[Start of section]
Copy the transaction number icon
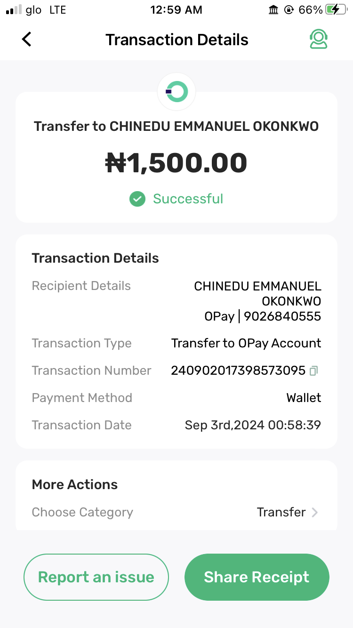 coord(314,371)
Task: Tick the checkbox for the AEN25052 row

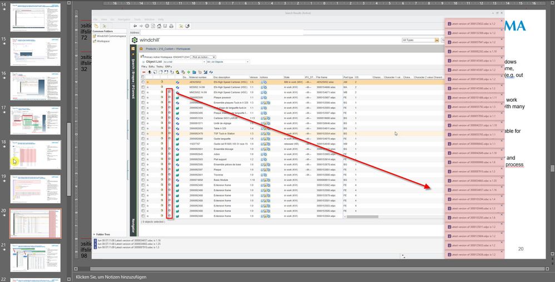Action: [143, 82]
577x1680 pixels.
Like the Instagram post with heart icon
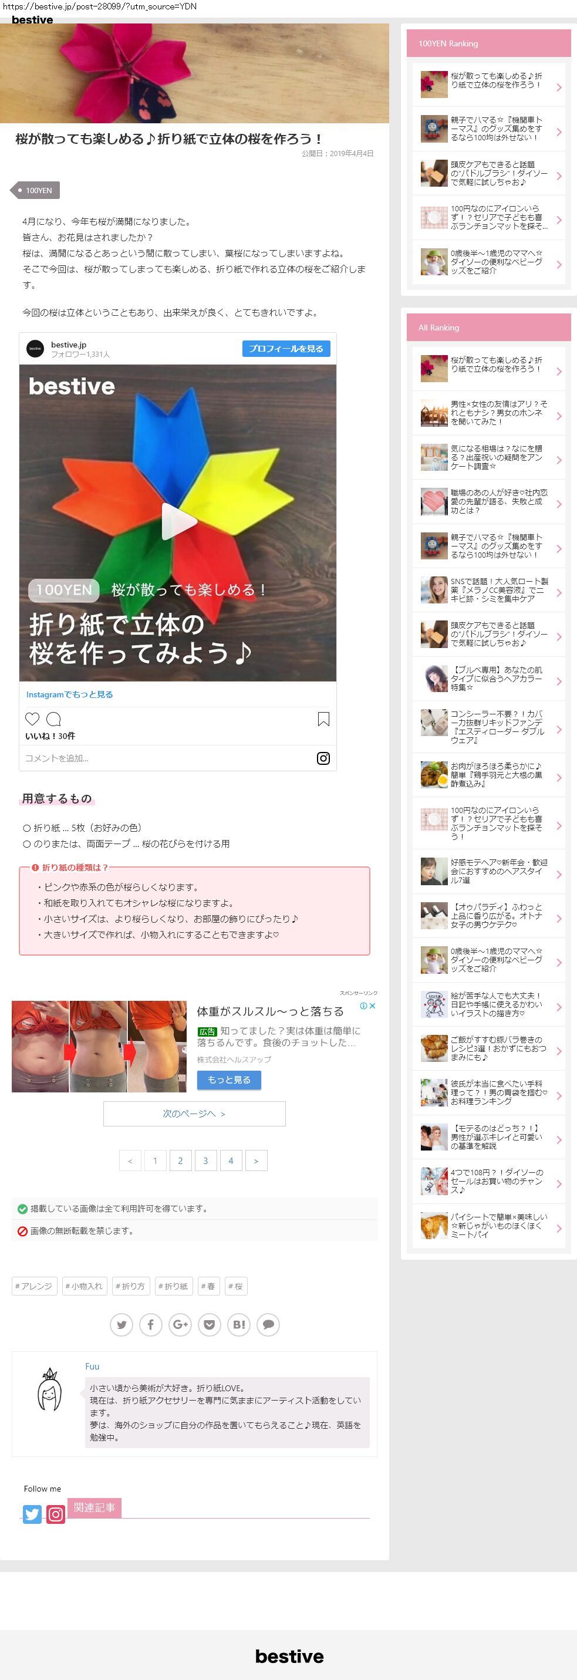tap(32, 719)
[End of section]
#### Exercise prompt:
The full text of the data above, exact and without pictures, is what to return.

#### Task answer:
Copy the transaction number icon
 coord(314,371)
Task: Tick the checkbox for the AEN25052 row

Action: [143, 82]
577x1680 pixels.
Like the Instagram post with heart icon
tap(32, 719)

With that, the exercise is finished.